2. What happens when levy votes come up. To the extent that some southend schools have problems because of their locations in neighborhoods with higher poverty levels, etc. -- what happens when you want levy funds.
3. While we need to put central admin on a severe diet, duplicating TWO administrations is more expensive than just one.
4. We keep putting actual help to struggling students on the backburner while we "reorganize," "reform," "retool" at the top. Enough. MGJ came here four years ago -- spouting her "accountability" and "excellence" slogans, only to tell someone (Charlie? Melissa?) last year that strategic plan accountability for HER doesn't start until all her plans are in place and implemented (at which point, they will be seen to have failed, but she will just take her hundreds of thousands and run). During all this chair rearranging, students -- and particularly southend students that were supposed to be helped by the SE Initiative -- have been pretty much totally ignored (not by their teachers, but by any organized, effective help, and all of the dollars, from downtown). We cannot afford another "reorg" at the top that pushes boots-on-the-ground, real help off another year or two. We need a fix for RBHS next fall. Is it IB? Well, then there needs to be a pre IB program in place in Sept, with the idea that 9ths graders who start it will be ready for IB classes their junior year.
This is just not true. Saying ALL students are "condemned" to "schools that don't work for them" simply ignores the many students in the many schools who DO find an education that works.
"All" students at Franklin are at a school that "doesn't work"?
Cleveland? Mercer?
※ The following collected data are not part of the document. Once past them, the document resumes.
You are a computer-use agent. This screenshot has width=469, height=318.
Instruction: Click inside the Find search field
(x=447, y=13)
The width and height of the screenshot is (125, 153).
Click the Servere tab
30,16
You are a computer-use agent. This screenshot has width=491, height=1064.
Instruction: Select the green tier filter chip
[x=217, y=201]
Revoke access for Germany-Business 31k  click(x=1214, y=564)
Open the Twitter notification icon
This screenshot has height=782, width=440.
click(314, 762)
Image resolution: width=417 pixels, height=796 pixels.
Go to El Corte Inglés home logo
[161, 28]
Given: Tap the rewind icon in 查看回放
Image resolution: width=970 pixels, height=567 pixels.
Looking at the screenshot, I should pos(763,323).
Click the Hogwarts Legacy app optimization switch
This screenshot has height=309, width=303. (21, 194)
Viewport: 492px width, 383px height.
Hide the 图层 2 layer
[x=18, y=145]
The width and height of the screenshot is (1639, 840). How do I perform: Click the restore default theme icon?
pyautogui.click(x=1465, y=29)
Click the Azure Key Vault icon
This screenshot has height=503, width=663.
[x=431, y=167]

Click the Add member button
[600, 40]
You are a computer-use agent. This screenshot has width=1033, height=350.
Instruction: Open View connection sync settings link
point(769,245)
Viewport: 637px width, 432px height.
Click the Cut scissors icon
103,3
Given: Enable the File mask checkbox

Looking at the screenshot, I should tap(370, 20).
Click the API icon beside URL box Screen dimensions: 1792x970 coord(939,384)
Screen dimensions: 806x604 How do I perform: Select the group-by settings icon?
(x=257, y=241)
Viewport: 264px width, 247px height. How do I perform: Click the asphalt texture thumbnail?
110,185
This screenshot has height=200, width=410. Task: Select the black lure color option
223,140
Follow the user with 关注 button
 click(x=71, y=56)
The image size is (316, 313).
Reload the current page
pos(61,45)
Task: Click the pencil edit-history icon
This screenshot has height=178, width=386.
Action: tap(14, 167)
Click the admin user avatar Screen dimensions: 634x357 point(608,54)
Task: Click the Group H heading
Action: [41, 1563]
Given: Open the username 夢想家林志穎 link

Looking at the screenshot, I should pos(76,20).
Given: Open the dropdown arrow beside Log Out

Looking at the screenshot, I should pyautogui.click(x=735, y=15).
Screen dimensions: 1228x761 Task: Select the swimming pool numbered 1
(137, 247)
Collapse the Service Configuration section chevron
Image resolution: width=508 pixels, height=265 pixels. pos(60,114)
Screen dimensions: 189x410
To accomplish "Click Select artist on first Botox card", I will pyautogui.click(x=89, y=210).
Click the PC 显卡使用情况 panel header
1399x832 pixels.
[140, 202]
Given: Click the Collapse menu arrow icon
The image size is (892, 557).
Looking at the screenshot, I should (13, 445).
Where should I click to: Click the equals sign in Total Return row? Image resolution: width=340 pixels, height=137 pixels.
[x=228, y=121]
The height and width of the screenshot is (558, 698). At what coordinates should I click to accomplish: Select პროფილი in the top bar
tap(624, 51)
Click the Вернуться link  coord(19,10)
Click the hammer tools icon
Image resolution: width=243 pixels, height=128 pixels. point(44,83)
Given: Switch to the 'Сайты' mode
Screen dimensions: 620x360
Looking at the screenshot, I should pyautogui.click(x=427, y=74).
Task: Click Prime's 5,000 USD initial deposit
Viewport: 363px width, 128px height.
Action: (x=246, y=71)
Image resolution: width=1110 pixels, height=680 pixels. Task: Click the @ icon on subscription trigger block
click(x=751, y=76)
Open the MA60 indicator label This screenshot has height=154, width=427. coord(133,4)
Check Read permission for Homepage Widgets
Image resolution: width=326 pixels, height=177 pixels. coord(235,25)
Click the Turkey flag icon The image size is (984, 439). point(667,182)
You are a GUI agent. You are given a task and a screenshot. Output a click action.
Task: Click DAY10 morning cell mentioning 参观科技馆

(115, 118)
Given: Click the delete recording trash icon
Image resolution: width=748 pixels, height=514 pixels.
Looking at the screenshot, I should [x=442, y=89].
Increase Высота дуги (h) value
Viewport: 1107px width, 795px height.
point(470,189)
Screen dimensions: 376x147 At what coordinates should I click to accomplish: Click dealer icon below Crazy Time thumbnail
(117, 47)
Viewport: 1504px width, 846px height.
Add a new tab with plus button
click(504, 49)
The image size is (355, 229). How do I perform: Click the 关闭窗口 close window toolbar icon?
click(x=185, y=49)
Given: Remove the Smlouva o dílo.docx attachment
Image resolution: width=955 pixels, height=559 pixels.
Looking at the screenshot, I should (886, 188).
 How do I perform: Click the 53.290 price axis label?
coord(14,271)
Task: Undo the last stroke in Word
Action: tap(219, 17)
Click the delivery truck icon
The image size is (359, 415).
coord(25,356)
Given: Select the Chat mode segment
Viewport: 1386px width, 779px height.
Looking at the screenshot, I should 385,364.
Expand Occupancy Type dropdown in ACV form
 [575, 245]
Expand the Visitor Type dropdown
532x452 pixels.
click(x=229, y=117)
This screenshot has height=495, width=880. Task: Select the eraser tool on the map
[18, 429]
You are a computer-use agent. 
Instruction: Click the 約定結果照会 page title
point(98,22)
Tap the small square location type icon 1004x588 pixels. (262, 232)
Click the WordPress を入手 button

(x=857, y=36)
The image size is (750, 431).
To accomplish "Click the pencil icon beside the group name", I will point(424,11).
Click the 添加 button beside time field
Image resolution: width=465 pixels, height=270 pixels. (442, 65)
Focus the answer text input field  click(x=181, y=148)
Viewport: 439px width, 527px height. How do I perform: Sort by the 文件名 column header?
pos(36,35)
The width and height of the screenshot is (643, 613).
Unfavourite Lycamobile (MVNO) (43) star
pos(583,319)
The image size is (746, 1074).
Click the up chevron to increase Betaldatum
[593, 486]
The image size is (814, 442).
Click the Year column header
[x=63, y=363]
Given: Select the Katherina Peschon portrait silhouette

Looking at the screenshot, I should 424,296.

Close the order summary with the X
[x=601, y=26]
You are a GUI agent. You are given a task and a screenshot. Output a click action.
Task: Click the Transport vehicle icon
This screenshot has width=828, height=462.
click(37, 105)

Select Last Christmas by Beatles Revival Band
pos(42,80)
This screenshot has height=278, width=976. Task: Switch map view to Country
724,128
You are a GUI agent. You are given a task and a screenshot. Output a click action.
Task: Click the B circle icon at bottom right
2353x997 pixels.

Washington?
Again, these sort of "all students" statements, and the "schools that don't work" statements just make little sense to me. Some students work, some teachers work...
Yes, proportionately there are more students struggling in the SE and SW, but it is quite apparent that they are struggling not because of the teachers but because of factors outside the teachers control. There are exceptions to this, of course, but really, c'mon, as has been said: If we put the staff of, say, Roosevelt into RBHS, will that school miraculously turn around? No. The point is that educators are pretty much the same everywhere - it's the students that face a variety of challenges (and educators in schools with a large percentage of students with challenges thereby face those challenges, too...as do the other students in the building.
It is these challenges that must be addressed, district-wide. Hoping that a change in the school will address these issues is a distraction. There are students all around the district that need the support of everyone, educators, parent/guardians, community.....THAT is the way to helping students up.
It's all about the teachers: tighter control on teacher lessons, replacing teachers, teacher coaches, more pay for the teachers. There is nothing in the plan for the students
Really? You've seen tighter control? Or is this all about textbook standardization again? Have you seen any teachers replaced? Or did you just read that stuff in the contract? The new deal is voluntary, remember? And really, if you improve teachers (not that they will) isn't that all about the students? This article isn't "mostly about the problem"... it's mostly about nothing. Let's hear some more of Lynne Varner. At least she had something to say, even if you disagree with it.